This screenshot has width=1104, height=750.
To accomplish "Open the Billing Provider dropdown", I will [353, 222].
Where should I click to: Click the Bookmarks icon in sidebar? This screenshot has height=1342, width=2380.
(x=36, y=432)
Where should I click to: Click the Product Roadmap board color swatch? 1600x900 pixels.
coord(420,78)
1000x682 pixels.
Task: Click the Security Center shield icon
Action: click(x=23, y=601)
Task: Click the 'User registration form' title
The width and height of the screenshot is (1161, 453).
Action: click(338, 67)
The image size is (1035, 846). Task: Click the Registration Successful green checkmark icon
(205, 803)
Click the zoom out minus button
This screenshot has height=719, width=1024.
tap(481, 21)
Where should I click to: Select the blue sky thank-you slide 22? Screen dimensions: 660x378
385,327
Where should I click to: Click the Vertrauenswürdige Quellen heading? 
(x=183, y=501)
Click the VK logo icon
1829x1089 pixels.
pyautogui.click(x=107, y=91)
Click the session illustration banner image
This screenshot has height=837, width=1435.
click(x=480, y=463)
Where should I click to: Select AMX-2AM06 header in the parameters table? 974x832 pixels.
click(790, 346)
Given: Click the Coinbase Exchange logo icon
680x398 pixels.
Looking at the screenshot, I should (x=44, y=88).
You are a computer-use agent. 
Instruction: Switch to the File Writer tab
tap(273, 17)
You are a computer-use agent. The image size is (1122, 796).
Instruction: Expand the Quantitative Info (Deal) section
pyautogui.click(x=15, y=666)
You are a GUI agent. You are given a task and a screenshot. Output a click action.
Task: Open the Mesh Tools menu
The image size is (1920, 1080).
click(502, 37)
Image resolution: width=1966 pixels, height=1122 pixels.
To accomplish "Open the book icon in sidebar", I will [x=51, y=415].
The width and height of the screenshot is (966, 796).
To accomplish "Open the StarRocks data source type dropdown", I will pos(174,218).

##############################

:: What the task requires ::
Rewrite the data starting at the line containing "The width and height of the screenshot is (966, 796)." and ending at the last line of the data, replacing "dropdown" with "selector" and leaving everything else unchanged.

:: Problem solution ::
The width and height of the screenshot is (966, 796).
To accomplish "Open the StarRocks data source type selector", I will pos(174,218).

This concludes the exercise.